## Tasks to perform:
#1 Answer these questions from the article on platform as a service in mortgage lending:
(a) What did Gartner call 2011?
(b) In what year was CoreLogic Dorado's PaaS network architecture first implemented at a client site?
(c) Within what time frame does Jonathan Corr predict SaaS will become the mortgage industry's dominant technology?
#2 Write the next few paragraphs of the article on platform as a service in mortgage lending, picking up after its final sentence.

## Page excerpt:

******************************

PaaS provides developers a virtual workshop to construct new tech innovation.

By Scott Kersnar

Gartner called 2011 the Year of Platform as a Service, when the business world would go beyond acceptance of software as a service and start to embrace cloud-based development platforms, where applications are created quickly and easily as needed, and underutilized servers no longer waste maintenance dollars.

But so far, PaaS has not enjoyed much appeal to mortgage lenders—a recent Google search for “PaaS for mortgage lending” turned up more names of mortgage professionals with the last name Paas than examples of mortgage industry use of platform as a service. Meanwhile, mortgage industry adoption of SaaS continues to soar.

Though CoreLogic Dorado reports that its patented PaaS network architecture was first implemented at a client site in 1999 and is currently being used by major U.S. and Canadian banks to handle complex multiparty transactions, PaaS-based technology solutions for smaller lenders haven’t happened—at least, not yet.

The National Institute of Standards and Technology defines cloud computing, in brief, as “a model for enabling convenient, on-demand network access to a shared pool of configurable computing resources (e.g., networks, servers, storage, applications, and services) that can be rapidly provisioned and released with minimal management effort or service provider interaction.” Cloud computing comprises three services: SaaS, PaaS and IaaS, or infrastructure as a service. Mortgage lenders have become very comfortable about leveraging technology on a hosted basis via SaaS. IaaS is the delivery of servers, network and operating systems in virtual form over the Web.

PaaS is often described as the middle layer of software, the technology that intermediates between the infrastructure and the software applications in the cloud.

“Obviously we deliver our solution as software as a service,” said Ellie Mae COO Jonathan Corr. Predicting that SaaS will be the mortgage industry’s dominant technology “within three to five years,” he said SaaS “has great ROI and benefits and lowers total cost of ownership as well as upfront costs. That’s what I think is relevant today.”

******************************

## Dataset entries:
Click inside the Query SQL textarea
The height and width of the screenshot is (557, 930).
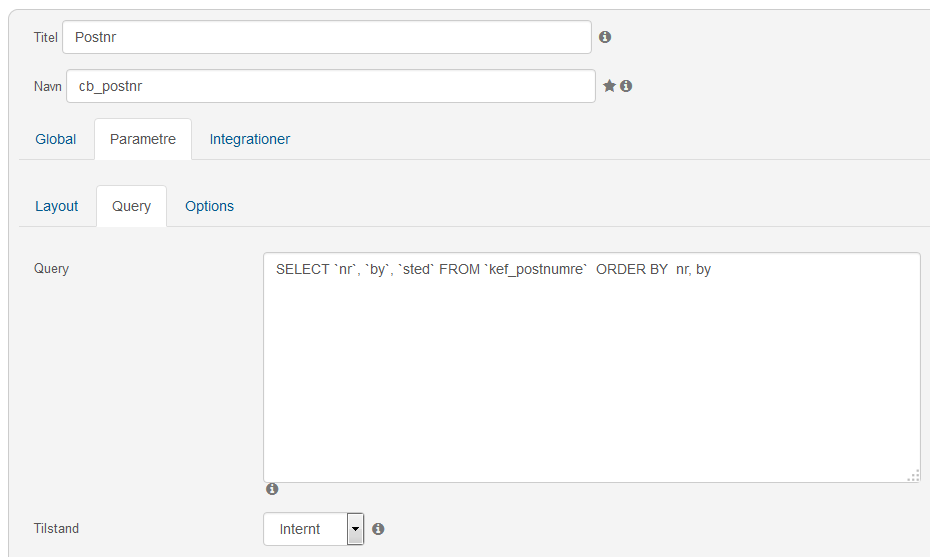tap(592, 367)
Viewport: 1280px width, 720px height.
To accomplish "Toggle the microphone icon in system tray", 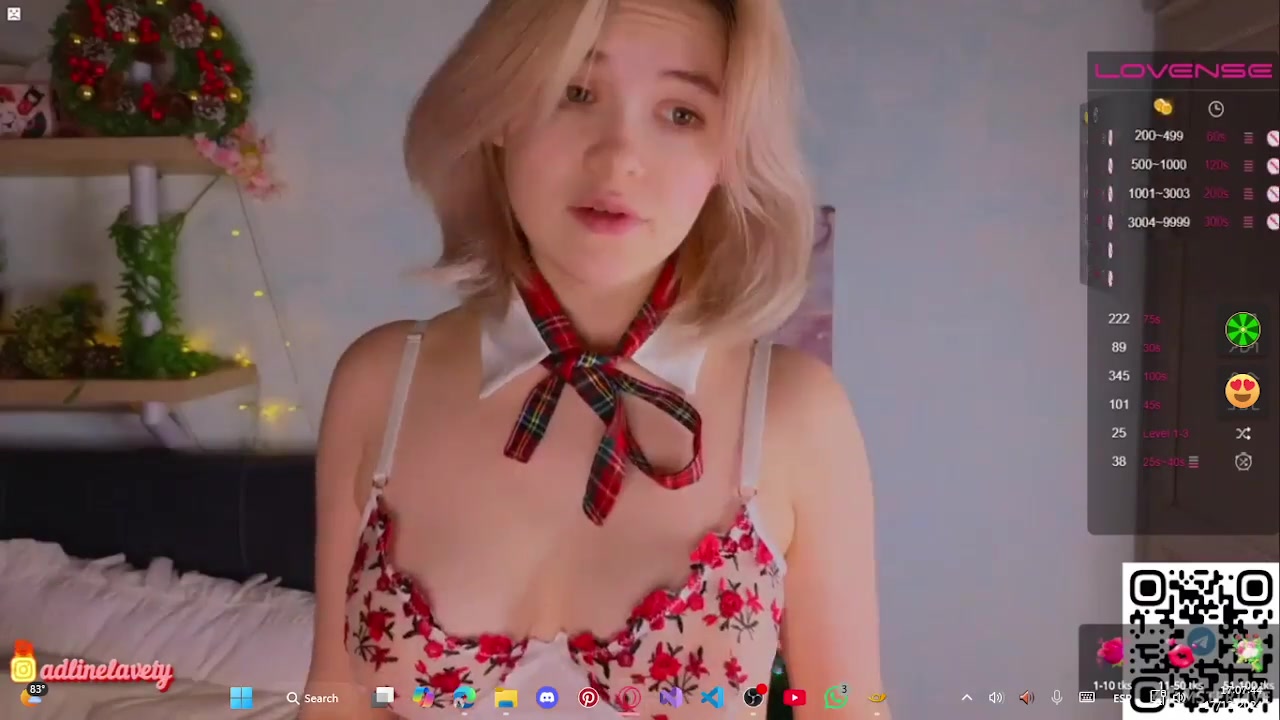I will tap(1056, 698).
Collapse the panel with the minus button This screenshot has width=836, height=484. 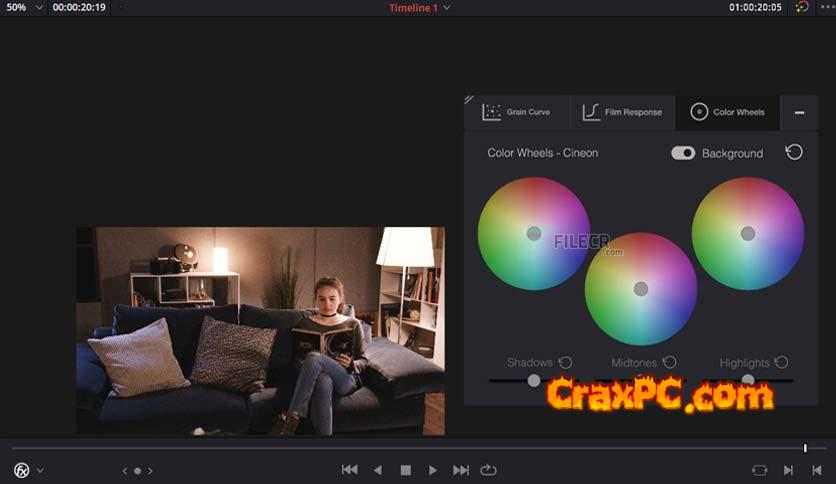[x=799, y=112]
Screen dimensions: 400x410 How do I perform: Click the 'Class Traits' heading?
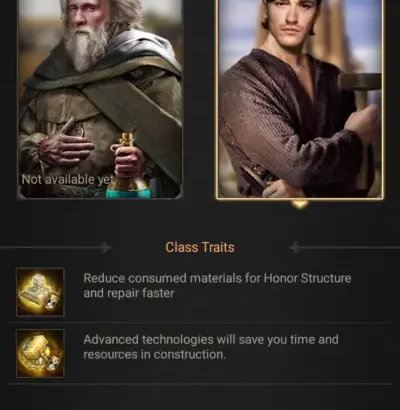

******************************

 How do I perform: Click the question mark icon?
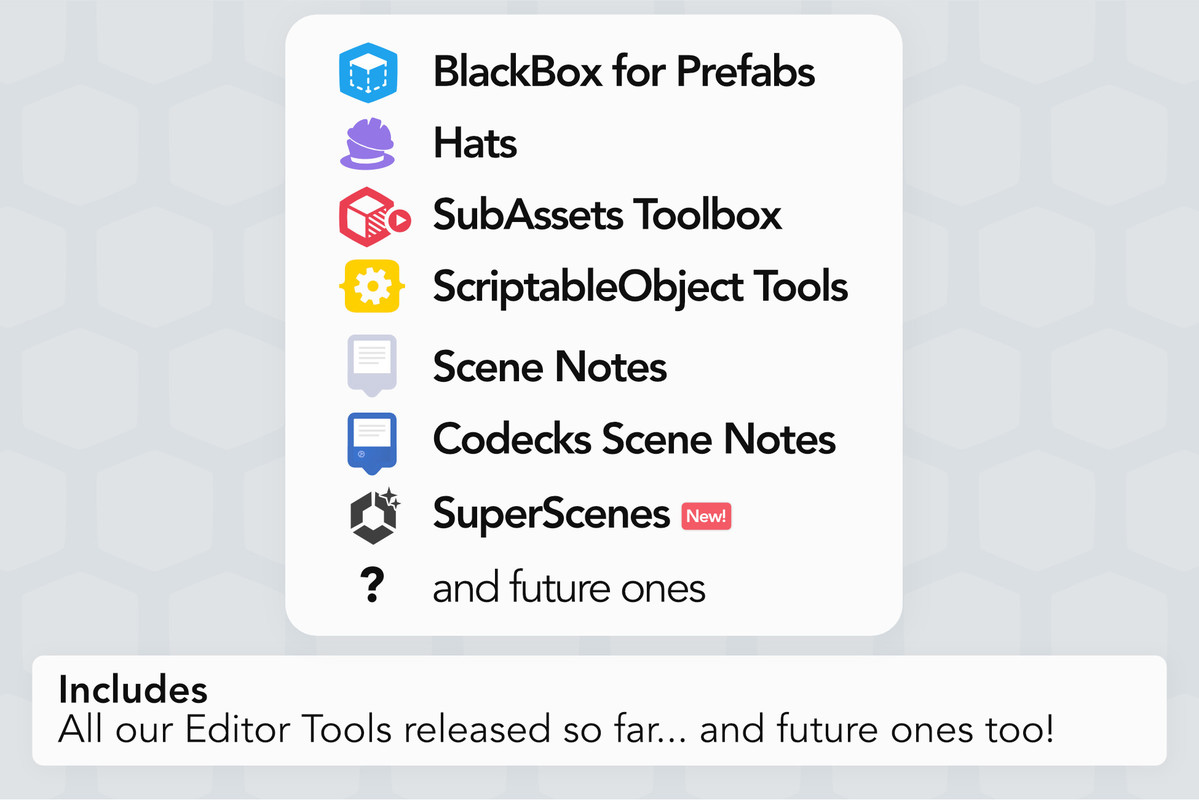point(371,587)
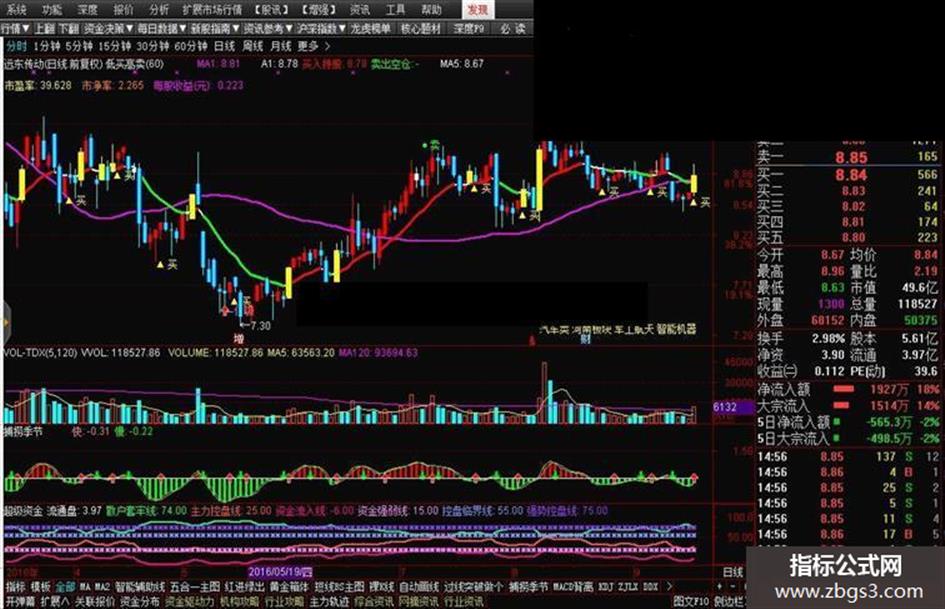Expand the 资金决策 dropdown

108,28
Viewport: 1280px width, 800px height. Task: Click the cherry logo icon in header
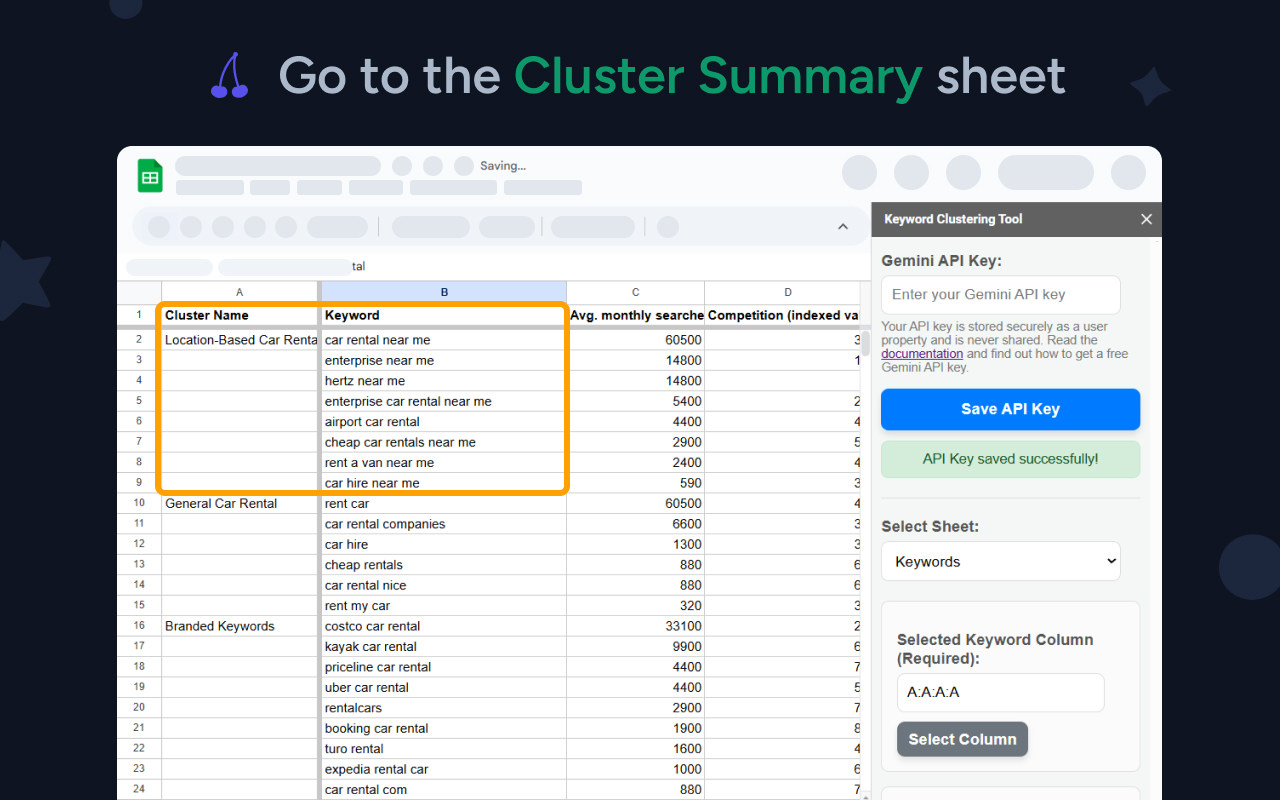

******************************

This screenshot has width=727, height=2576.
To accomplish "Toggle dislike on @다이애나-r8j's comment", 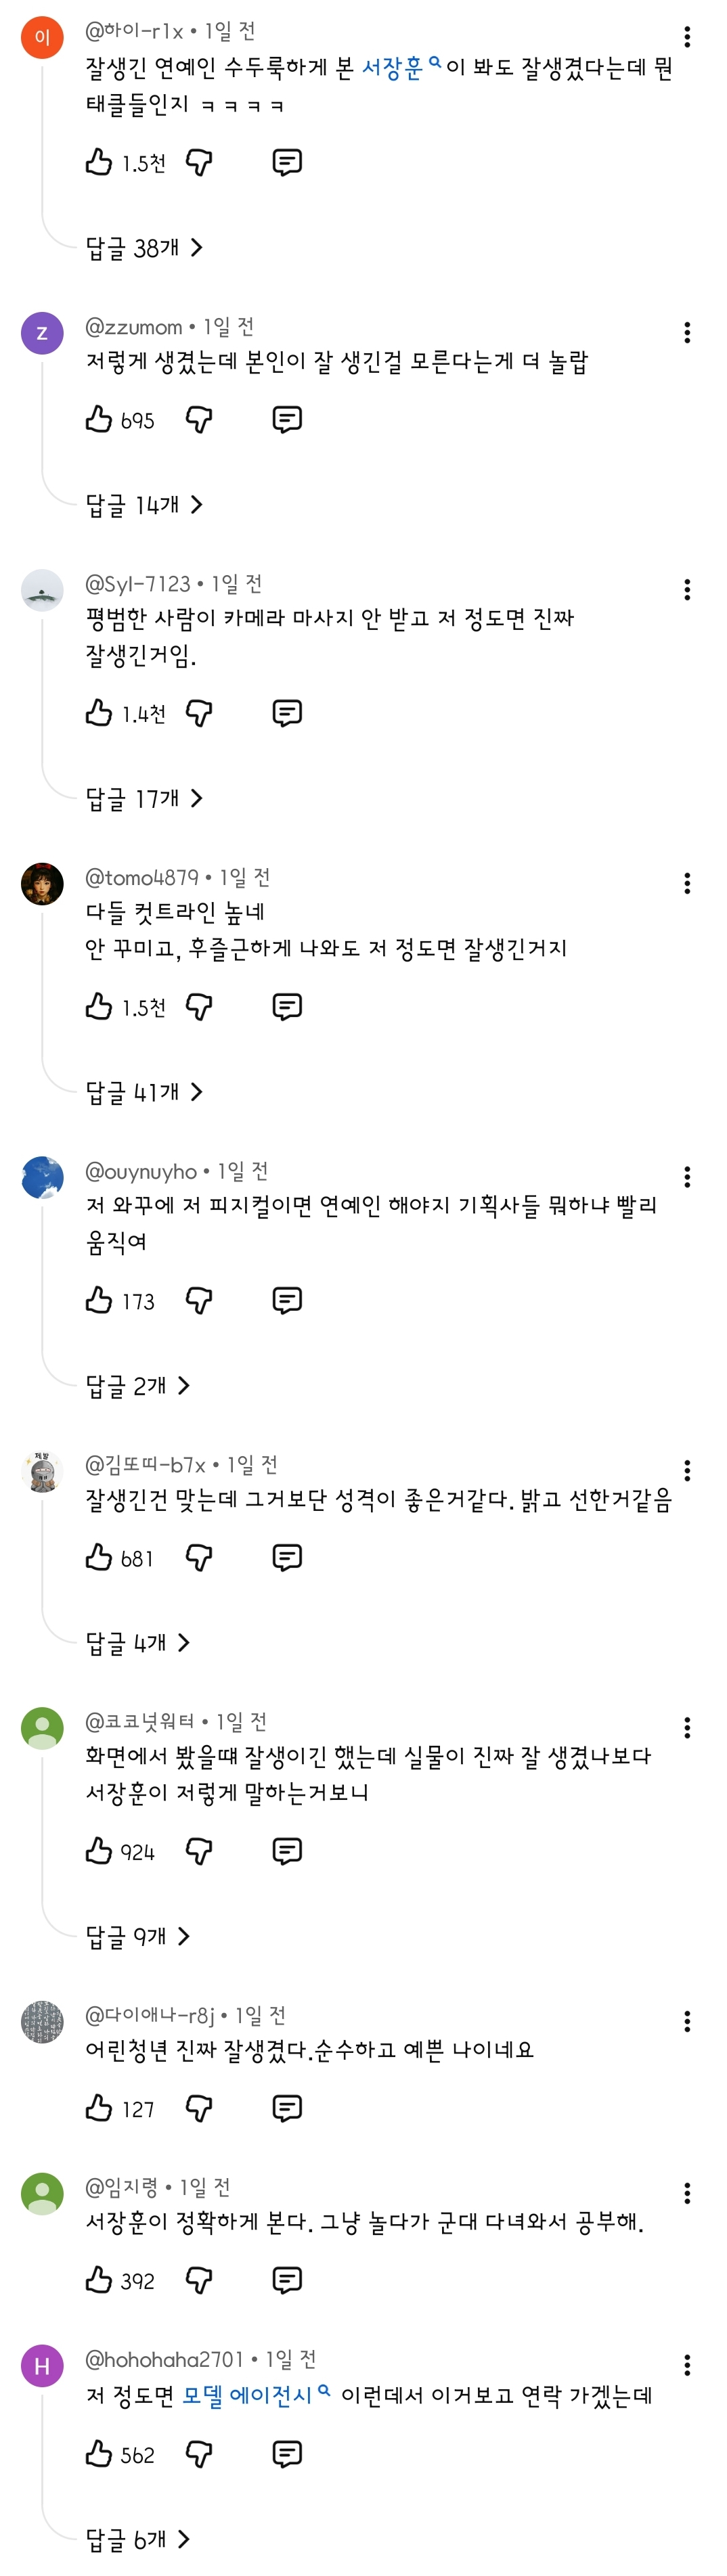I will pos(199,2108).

******************************

## Answers for the exercise:
#1
(a) The Year of Platform as a Service.
(b) 1999.
(c) Within three to five years.

#2
While he said Ellie Mae is always looking closely at trends in cloud computing, he said it was doubtful at this point that even one out of 10 mortgage professionals could even guess what PaaS might be. “I don’t believe that it is important for end users to understand the ‘nuts and bolts’ of cloud computing,” said Roger Hull, former First American CIO and now vice president of Genpact Mortgage Services. “But I do believe it is important that the technology decision makers and their advisors become familiar with the components of cloud computing— meaning infrastructure as a service as well as SaaS and PaaS—and their specific value propositions.”

Hull agreed with Corr that the mortgage industry “has a different approach to technology solutions and how they create savings than PaaS delivers,” he said. “PaaS is more complicated than SaaS.”

He said that while SaaS, PaaS and IaaS all “theoretically enable a lender’s technology costs to easily adjust to changes in the lender’s volume,” SaaS is most effective at reducing cost “and IaaS provides the least amount of cost and complexity reductions.”

However, Hull, whose SaaS-based Quantum software platform was acquired by Genpact to support its mortgage business process as a service, or BPaaS, offering, acknowledged that PaaS may become more attractive if mortgage technology vendors begin running into difficulties deploying various SaaS applications from multiple platforms.

After all, Gartner predicts that the complexity of managing SaaS services will create a bright future for “cloud brokers” to build intermediation services atop existing cloud platforms. A mortgage lender having to add the cost of cloud brokering to SaaS may find itself looking at a PaaSbased solution as a thriftier choice.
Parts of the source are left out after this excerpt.